Extracted records below:
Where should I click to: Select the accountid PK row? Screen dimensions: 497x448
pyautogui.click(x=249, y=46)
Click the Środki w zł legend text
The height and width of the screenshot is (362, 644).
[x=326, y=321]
End of Extracted records.
Extracted records below:
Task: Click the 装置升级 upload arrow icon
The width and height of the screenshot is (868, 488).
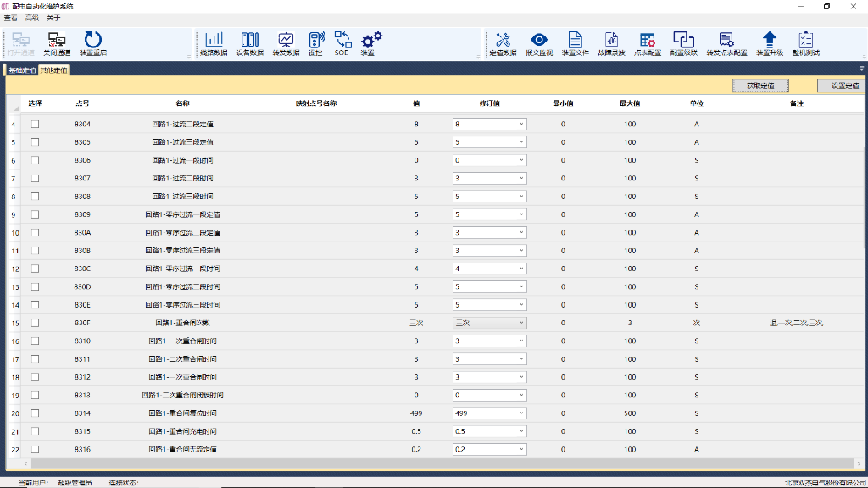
End of Extracted records.
Extracted records below:
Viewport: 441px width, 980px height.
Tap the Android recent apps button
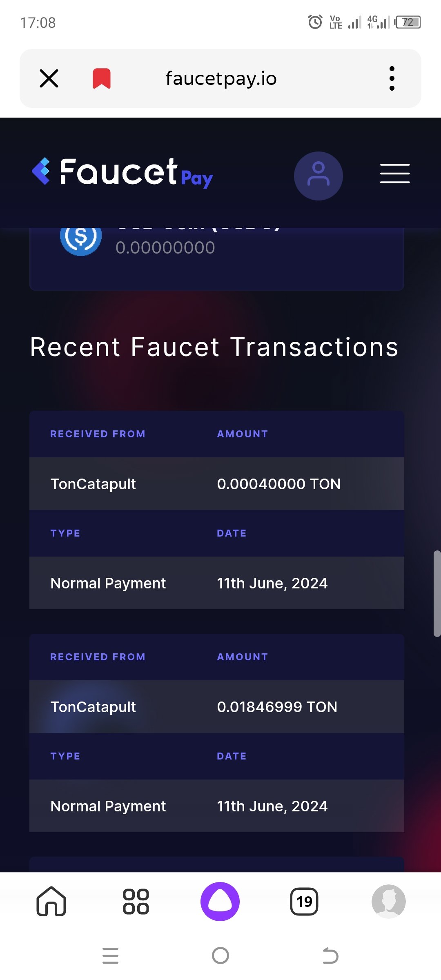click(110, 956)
End of Extracted records.
» What the task requires: Give back, word for word, only the lines above from the line holding "Task: Click the 装置升级 upload arrow icon" to the line holding "The width and", both included.

» Solution to this problem:
Task: Click the 装置升级 upload arrow icon
The width and height of the screenshot is (868, 488).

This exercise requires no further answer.